Implementierung elektronischer Patientenakten: Deutschland im europäischen Vergleich nur auf Platz 10

25.11.16

Die Stiftung Münch vom Institut für Angewandte Versorgungsforschung (inav) hat in einer neuen Studie erstmals eine European Score Card entwickelt, die den Status ausgewählter Länder bei der Umsetzung elektronischer Patientenakten (ePA) abbildet. In einem Ampelsystem zeigt sich, dass im Vergleich 20 europäischer Länder Dänemark, Schweden und Finnland die Spitzenreiter sind.
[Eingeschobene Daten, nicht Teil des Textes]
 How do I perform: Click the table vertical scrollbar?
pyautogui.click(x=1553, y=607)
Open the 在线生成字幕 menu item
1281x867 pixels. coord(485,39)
Länder wie Frankreich, Irland oder Italien bilden hingegen die Schlusslichter. Deutschland rangiert bei der Implementierung der ePA lediglich im Mittelfeld, auf Platz 10. Die Studie belegt zudem, dass in Ländern mit einer gut etablierten ePA eine eindeutige Gesetzeslage zur erfolgreichen Einführung beitrug. Um zu den führenden Ländern aufschließen zu können, ist demnach eine langfristige, nationale E-Health-Strategie in der Bundesrepublik erforderlich und der politische Wille, das Projekt zum Erfolg zu führen. Erfahrungswerte und Fehleranalysen aus anderen Ländern könnten ebenso dazu beitragen. Laut Studie liegt hierzulande eine große Schwachstelle in der fehlenden Kommunikationsstrategie, die Bürger und auch Leistungserbringer über die Vorteile der ePA aufklärt. Außderm gibt es in Deutschland zahlreiche Diskussionen über das Thema Datenschutz, das beispielsweise in Dänemark in Zusammenhang mit der elektronischen Patientenakte bisher keine Probleme aufwarf.